— Work instruction —
Every line of the data below needs to be reproduced exactly.

— Records shown —
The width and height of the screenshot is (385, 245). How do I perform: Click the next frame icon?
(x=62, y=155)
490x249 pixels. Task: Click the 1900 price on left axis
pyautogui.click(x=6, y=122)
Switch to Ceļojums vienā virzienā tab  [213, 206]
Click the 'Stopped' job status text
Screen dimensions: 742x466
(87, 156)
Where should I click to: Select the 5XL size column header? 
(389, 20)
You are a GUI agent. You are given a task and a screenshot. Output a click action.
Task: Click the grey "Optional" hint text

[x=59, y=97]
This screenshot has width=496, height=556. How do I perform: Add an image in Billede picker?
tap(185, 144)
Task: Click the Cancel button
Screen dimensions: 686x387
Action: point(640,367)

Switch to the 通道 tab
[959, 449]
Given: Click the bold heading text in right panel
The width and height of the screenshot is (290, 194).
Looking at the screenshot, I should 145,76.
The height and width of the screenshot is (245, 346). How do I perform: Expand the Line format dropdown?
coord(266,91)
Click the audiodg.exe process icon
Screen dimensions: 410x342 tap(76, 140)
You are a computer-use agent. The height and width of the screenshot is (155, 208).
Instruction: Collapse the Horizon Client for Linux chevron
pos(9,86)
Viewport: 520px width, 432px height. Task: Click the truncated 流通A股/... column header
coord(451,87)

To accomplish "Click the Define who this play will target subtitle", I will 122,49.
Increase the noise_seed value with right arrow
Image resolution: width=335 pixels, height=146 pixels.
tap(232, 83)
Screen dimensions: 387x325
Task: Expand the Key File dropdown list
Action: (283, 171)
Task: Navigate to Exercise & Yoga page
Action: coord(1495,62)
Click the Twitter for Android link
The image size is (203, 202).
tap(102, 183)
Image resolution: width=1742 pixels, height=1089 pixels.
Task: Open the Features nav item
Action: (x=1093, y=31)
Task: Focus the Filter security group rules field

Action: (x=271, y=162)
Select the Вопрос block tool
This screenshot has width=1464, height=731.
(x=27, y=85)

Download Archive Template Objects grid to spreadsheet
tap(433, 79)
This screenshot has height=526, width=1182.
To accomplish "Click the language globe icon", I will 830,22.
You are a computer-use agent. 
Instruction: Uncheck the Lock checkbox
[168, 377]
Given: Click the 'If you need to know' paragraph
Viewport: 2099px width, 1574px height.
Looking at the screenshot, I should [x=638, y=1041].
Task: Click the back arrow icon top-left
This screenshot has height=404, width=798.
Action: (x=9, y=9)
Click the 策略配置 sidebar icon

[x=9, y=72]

— Result of this task —
The width and height of the screenshot is (385, 245). How do I perform: Click the next frame icon?
(x=62, y=155)
490x249 pixels. Task: Click the 1900 price on left axis
pyautogui.click(x=6, y=122)
Switch to Ceļojums vienā virzienā tab  [213, 206]
Click the 'Stopped' job status text
Screen dimensions: 742x466
(87, 156)
Where should I click to: Select the 5XL size column header? 
(389, 20)
You are a GUI agent. You are given a task and a screenshot. Output a click action.
Task: Click the grey "Optional" hint text

[x=59, y=97]
This screenshot has width=496, height=556. How do I perform: Add an image in Billede picker?
tap(185, 144)
Task: Click the Cancel button
Screen dimensions: 686x387
Action: point(640,367)

Switch to the 通道 tab
[959, 449]
Given: Click the bold heading text in right panel
The width and height of the screenshot is (290, 194).
Looking at the screenshot, I should 145,76.
The height and width of the screenshot is (245, 346). How do I perform: Expand the Line format dropdown?
coord(266,91)
Click the audiodg.exe process icon
Screen dimensions: 410x342 tap(76, 140)
You are a computer-use agent. The height and width of the screenshot is (155, 208).
Instruction: Collapse the Horizon Client for Linux chevron
pos(9,86)
Viewport: 520px width, 432px height. Task: Click the truncated 流通A股/... column header
coord(451,87)

To accomplish "Click the Define who this play will target subtitle", I will 122,49.
Increase the noise_seed value with right arrow
Image resolution: width=335 pixels, height=146 pixels.
tap(232, 83)
Screen dimensions: 387x325
Task: Expand the Key File dropdown list
Action: (283, 171)
Task: Navigate to Exercise & Yoga page
Action: coord(1495,62)
Click the Twitter for Android link
The image size is (203, 202).
tap(102, 183)
Image resolution: width=1742 pixels, height=1089 pixels.
Task: Open the Features nav item
Action: (x=1093, y=31)
Task: Focus the Filter security group rules field

Action: (x=271, y=162)
Select the Вопрос block tool
This screenshot has width=1464, height=731.
(x=27, y=85)

Download Archive Template Objects grid to spreadsheet
tap(433, 79)
This screenshot has height=526, width=1182.
To accomplish "Click the language globe icon", I will 830,22.
You are a computer-use agent. 
Instruction: Uncheck the Lock checkbox
[168, 377]
Given: Click the 'If you need to know' paragraph
Viewport: 2099px width, 1574px height.
Looking at the screenshot, I should [x=638, y=1041].
Task: Click the back arrow icon top-left
This screenshot has height=404, width=798.
Action: (x=9, y=9)
Click the 策略配置 sidebar icon

[x=9, y=72]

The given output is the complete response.